Radiologischer Notfallschutz in Deutschland, Österreich und der Schweiz

Ein Resümee

Die Ausgangslage für den radiologischen Notfallschutz ist in Deutschland, der Schweiz und Österreich scheinbar sehr unterschiedlich.
Österreich hat nie ein Kernkraftwerk betrieben, Deutschland wird künftig keine Kernkraftwerke betreiben und die Schweiz wird weiterhin Kernkraftwerke betreiben. Bei näherer Betrachtung ist die Lage so unterschiedlich nicht.

Alle diese Länder können von den Auswirkungen eines Kraftwerksunfalls betroffen sein und alle Länder können von den übrigen Eintrittsszenarien betroffen sein. Insofern lohnt es sich, immer zu betrachten, welche Anstrengungen bei den Nachbarn unternommen werden, um angemessen vorbereitet zu sein.
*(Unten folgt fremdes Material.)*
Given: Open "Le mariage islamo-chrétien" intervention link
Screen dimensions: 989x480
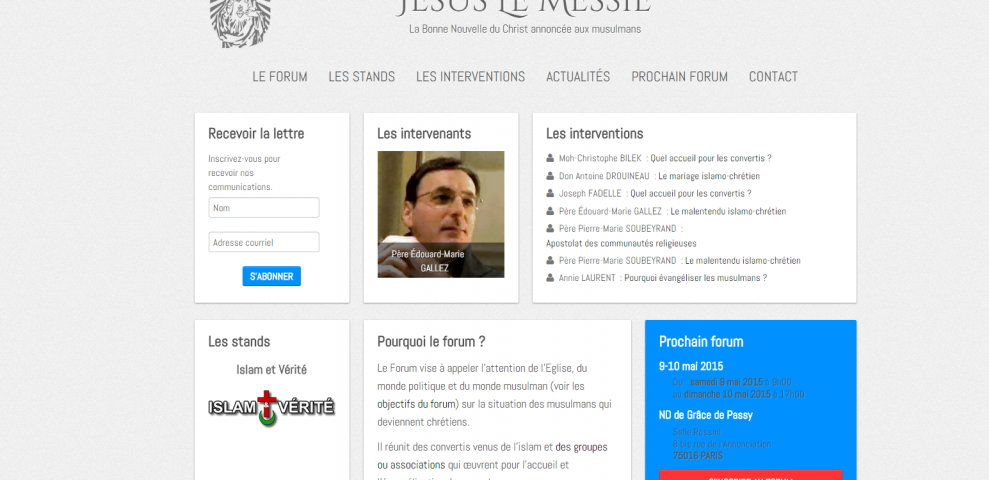Looking at the screenshot, I should point(709,176).
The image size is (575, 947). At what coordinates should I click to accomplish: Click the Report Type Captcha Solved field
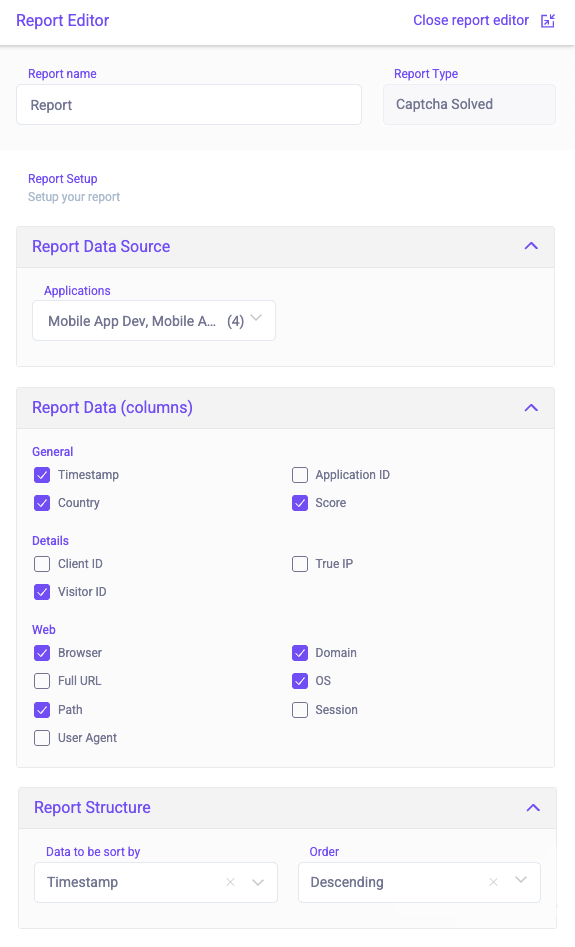469,104
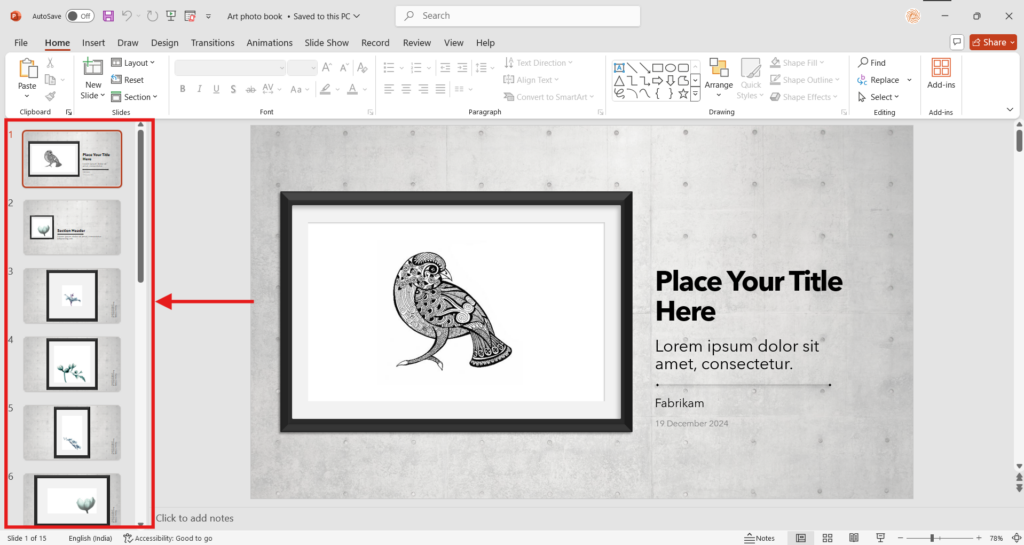Click the Format Painter brush icon

pos(50,97)
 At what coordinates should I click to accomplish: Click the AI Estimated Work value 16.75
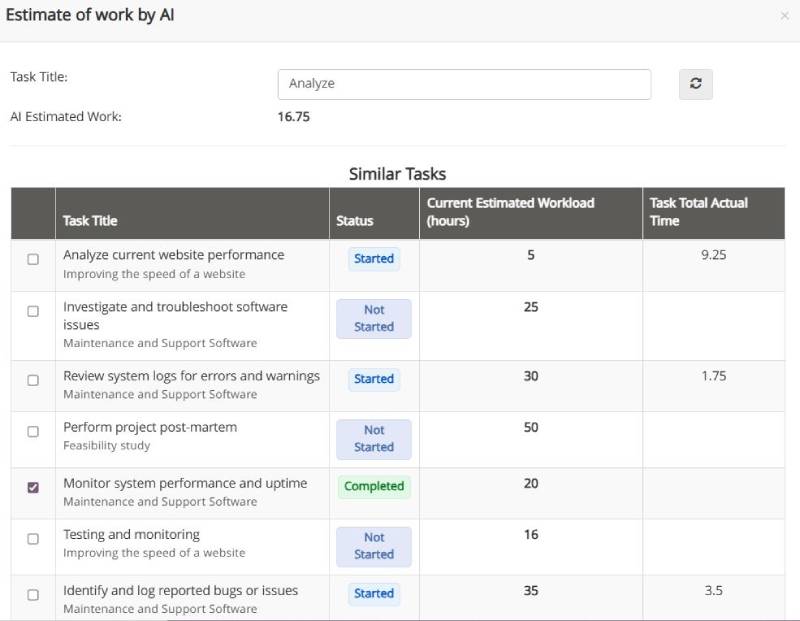[x=294, y=117]
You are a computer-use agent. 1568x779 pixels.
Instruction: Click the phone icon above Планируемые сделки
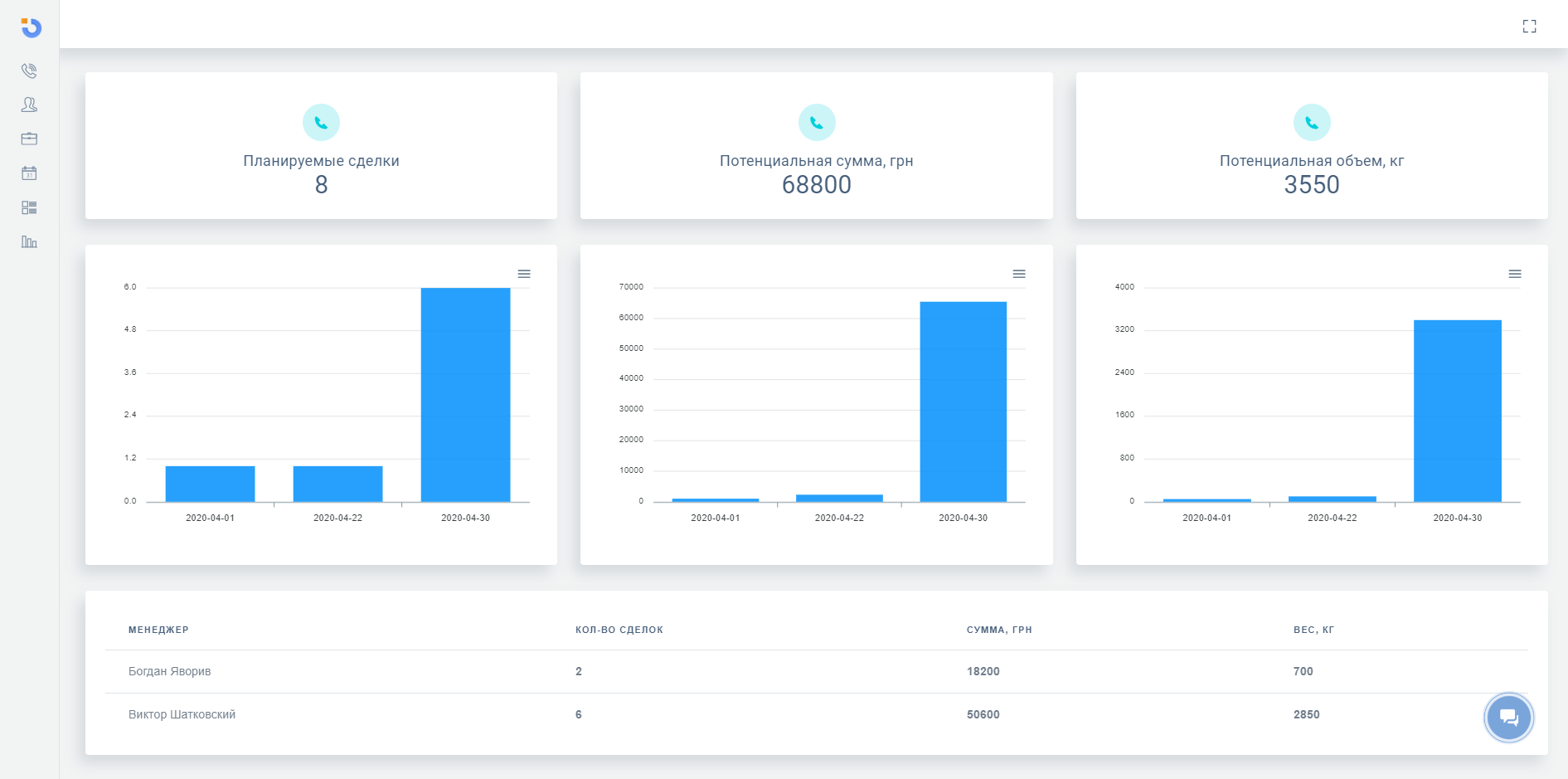tap(321, 123)
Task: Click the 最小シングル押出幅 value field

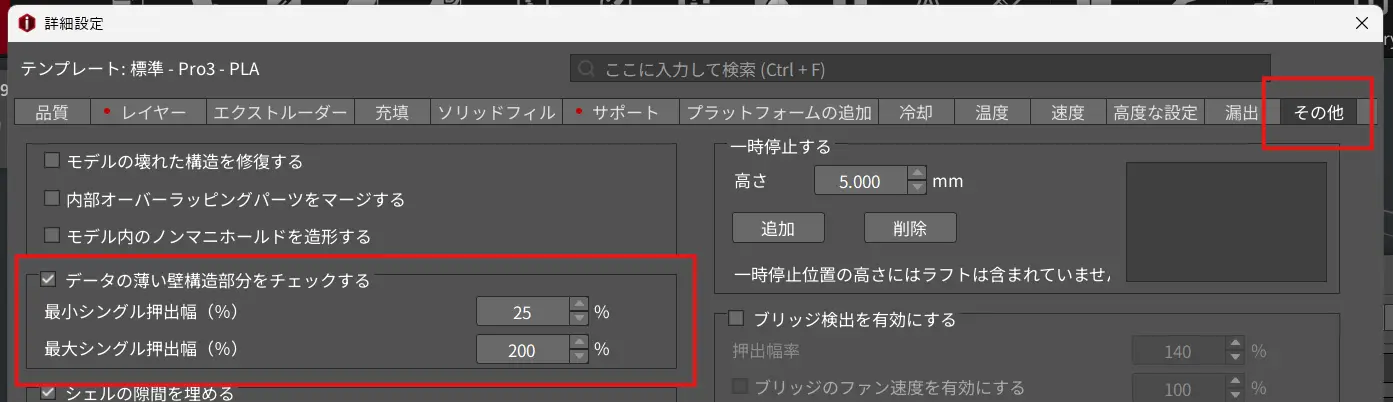Action: point(522,312)
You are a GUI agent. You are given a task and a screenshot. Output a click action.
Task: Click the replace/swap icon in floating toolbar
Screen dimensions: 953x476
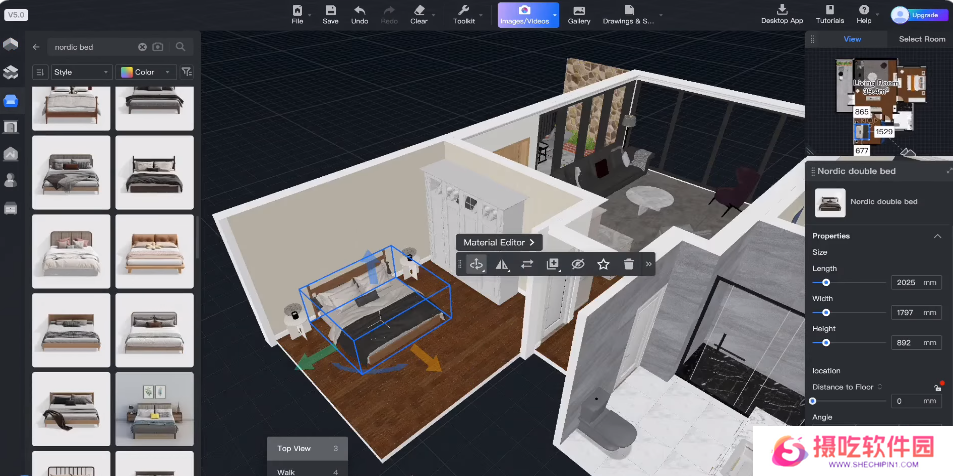[527, 264]
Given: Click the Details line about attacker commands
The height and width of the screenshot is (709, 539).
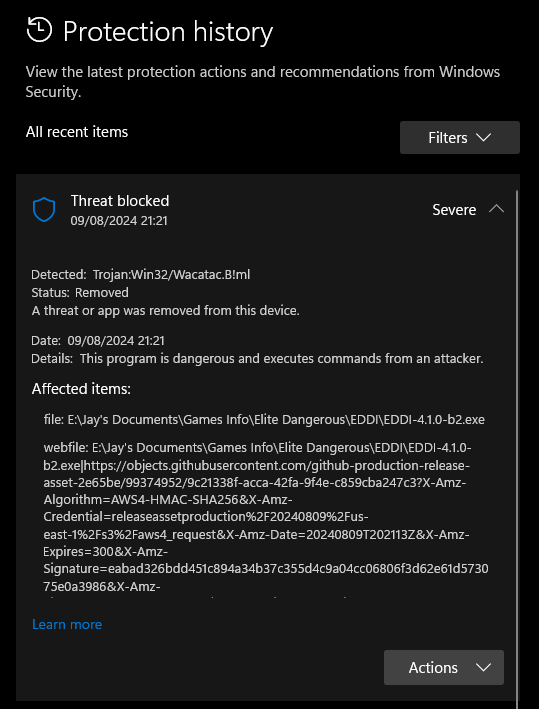Looking at the screenshot, I should click(x=257, y=359).
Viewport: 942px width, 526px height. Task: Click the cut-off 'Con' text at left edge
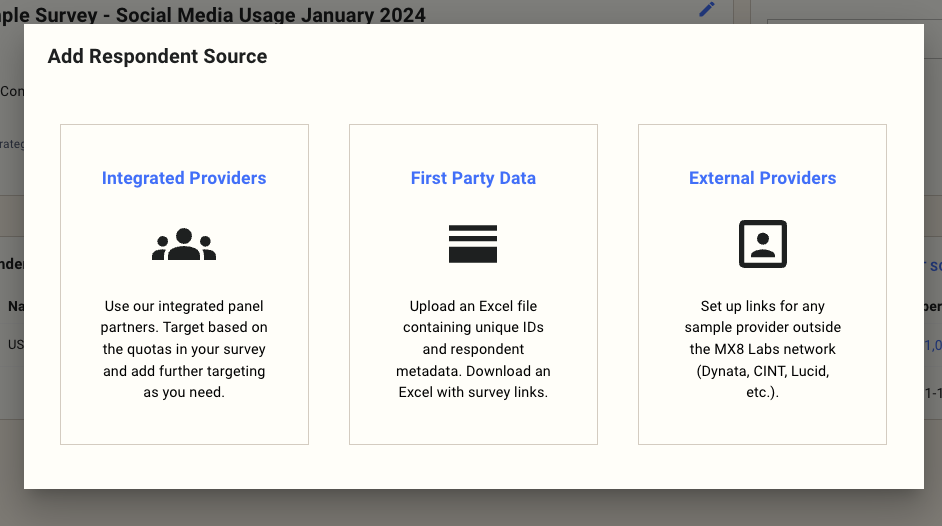pos(12,91)
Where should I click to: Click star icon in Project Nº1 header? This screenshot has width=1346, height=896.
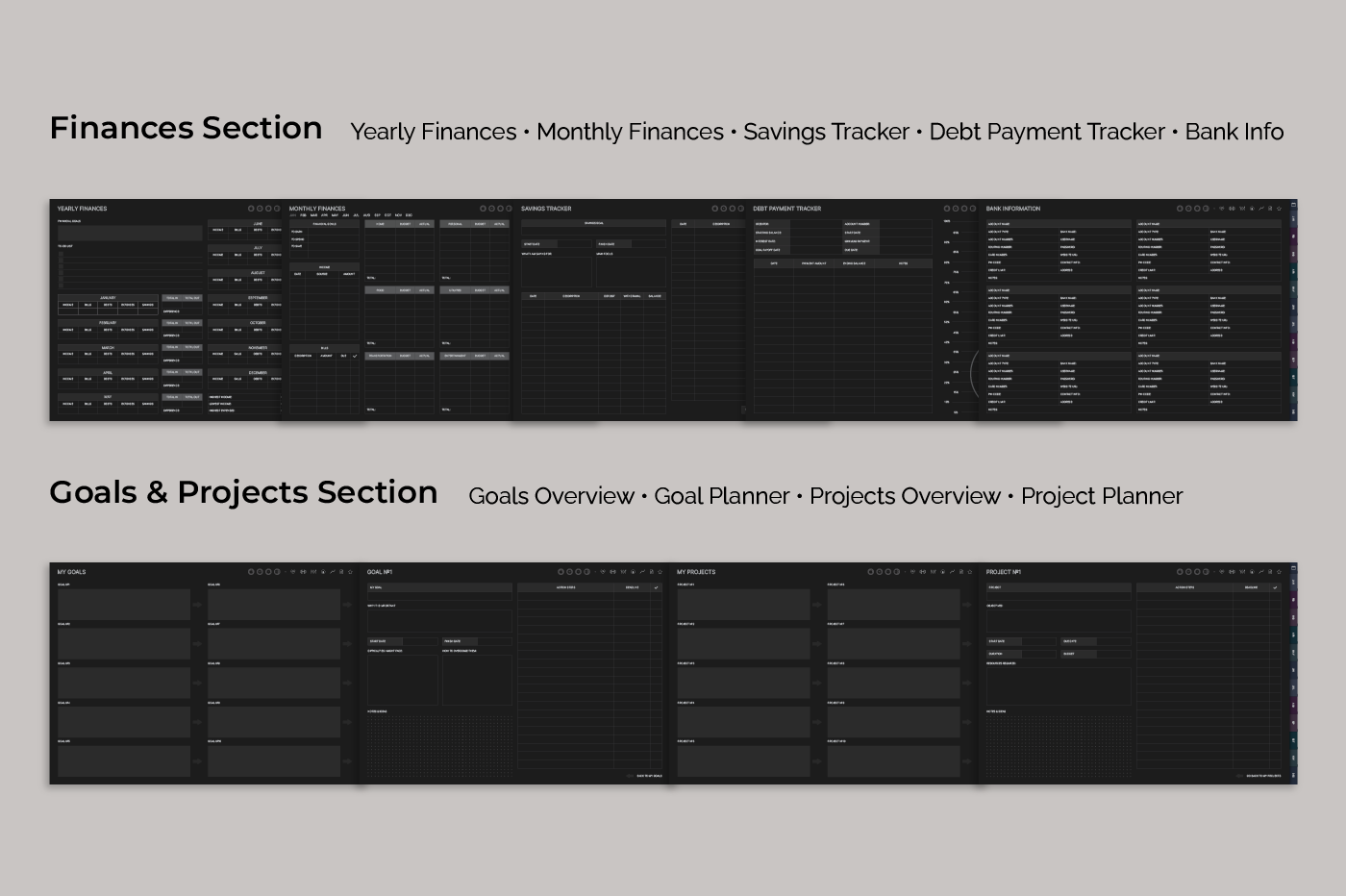[x=1279, y=572]
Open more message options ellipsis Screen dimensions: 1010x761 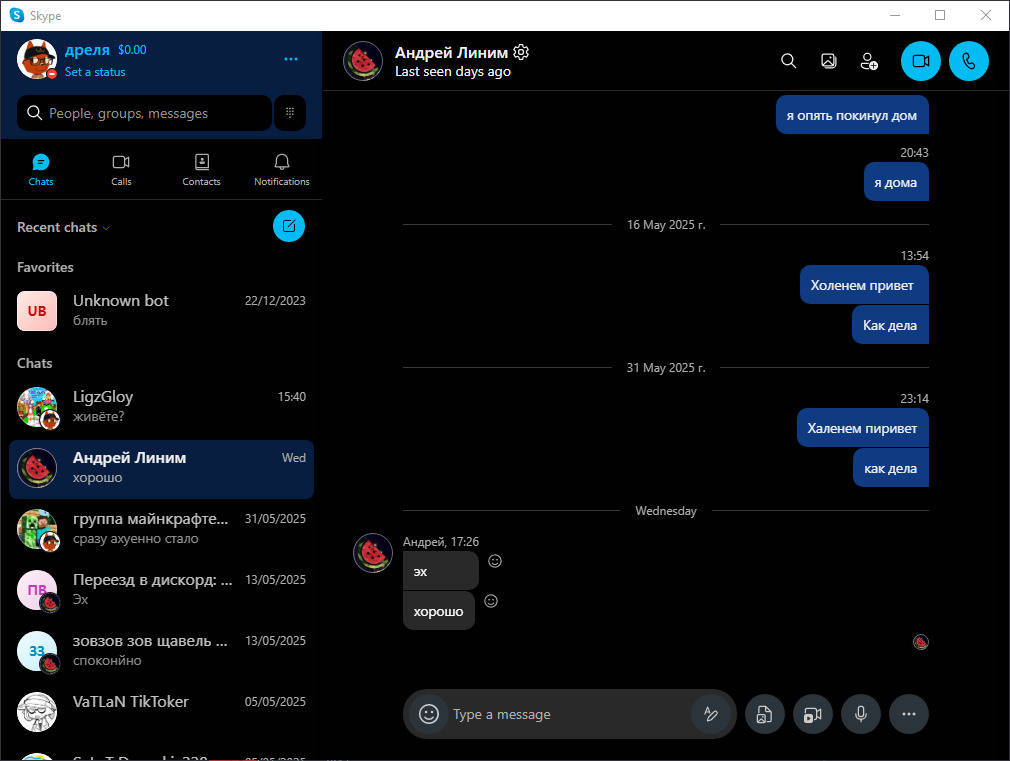(909, 714)
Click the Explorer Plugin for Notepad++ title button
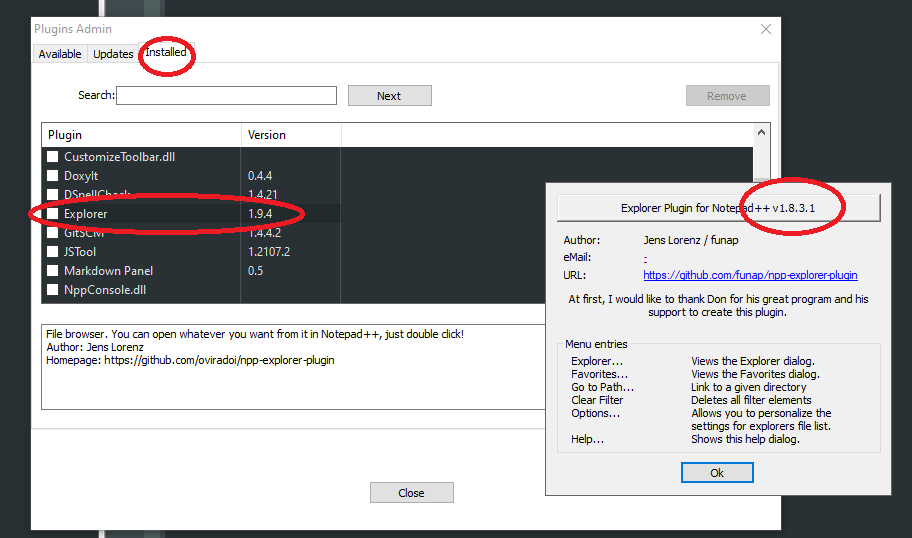 pos(718,208)
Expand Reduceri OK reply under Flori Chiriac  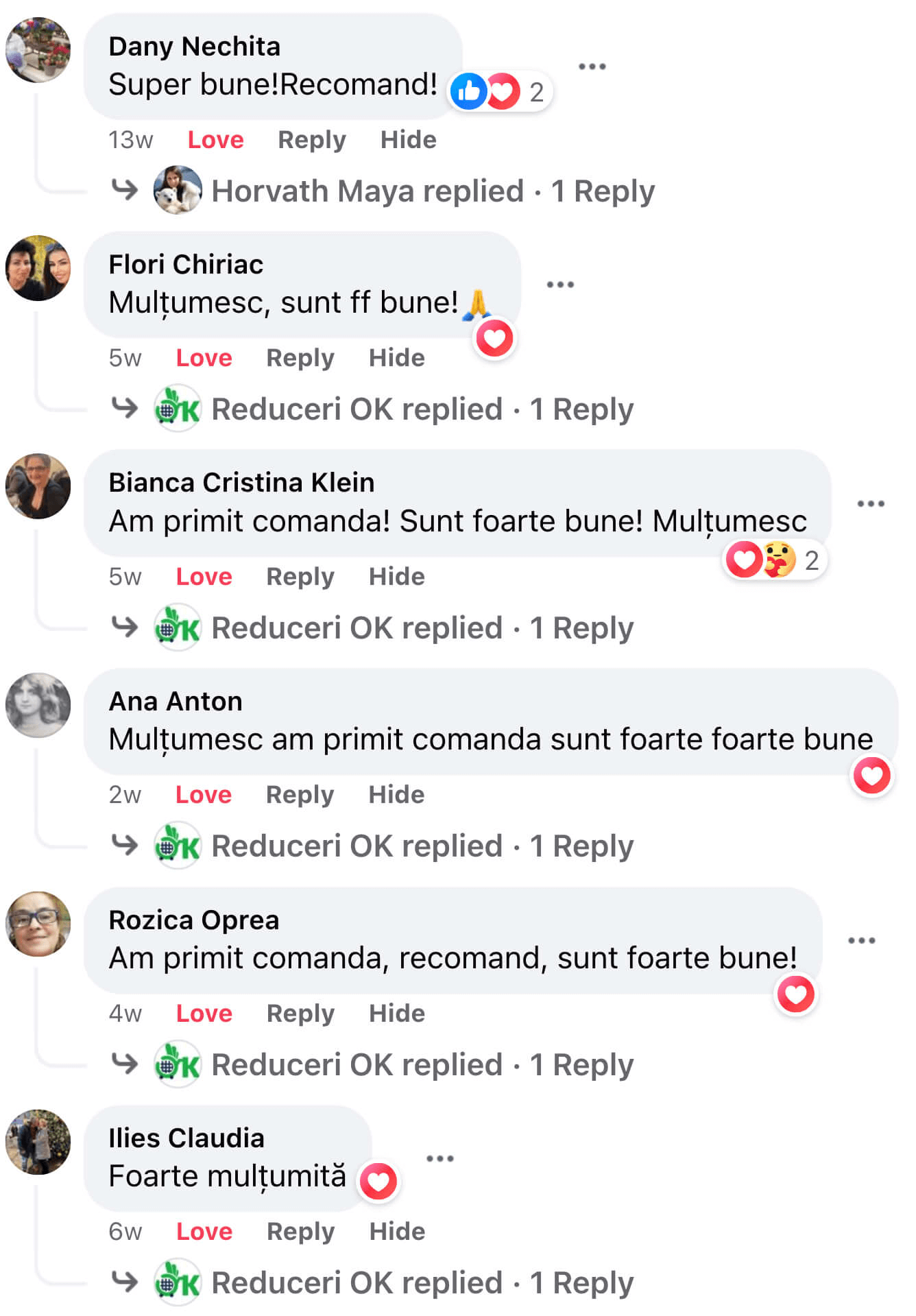coord(422,409)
Die Beiträge zeigen, dass wir in praktisch allen Bereichen fachlich sehr gut vorbereitet und aufgestellt sind. Die teilweise, in Deutschland, neuen Organisationsstrukturen mit einem Lagezentrum des Bundes und neuen Aufgabenverteilungen sind eingeführt und werden erfolgreich geübt. Für die medizinische Versorgung sind die entsprechenden Empfehlungen der Strahlenschutzkommission in Deutschland in der Überarbeitung oder, zu den erforderlichen vorzuhaltenden Kapazitäten, veröffentlicht.

Was bleibt für die Zukunft?

Üben – Üben – Üben, wie schon immer und auch weiterhin um auf diese sehr speziellen, weil in ihren Auswirkungen weitreichenden und in ihrer Eintrittswahrscheinlichkeit sehr seltenen Ereignisse angemessen reagieren zu können. Durch Übungen kann erreicht werden, auch bei den Einsatzkräften die notwendige Motivation und Ernsthaftigkeit für die Vorbereitung auf diese scheinbar nie eintretenden Ereignisse aufrechtzuerhalten.

Von der Coronapandemie können wir lernen, dass die Kommunikation mit der Öffentlichkeit und die Homogenität der Maßnahmen sicher eine besondere Herausforderung darstellen.

Wie schaffen wir es, dass unseren Experten das notwendige Vertrauen entgegengebracht wird, und wie gewinnen wir den Wettlauf mit den „anderen“ Experten in den sozialen Medien?
Mit den Ausstiegsbeschlüssen in Deutschland scheint sich die Ansicht zu verbreiten, dass damit auch der Bedarf an Fachleuten für den Strahlenschutz und damit auch für den Notfallschutz endet.

Die Herausforderung ist es zu vermitteln, dass dies in keinem Fall so ist und es gilt Nachwuchs zu gewinnen und Ausbildungsmöglichkeiten am Leben zu erhalten.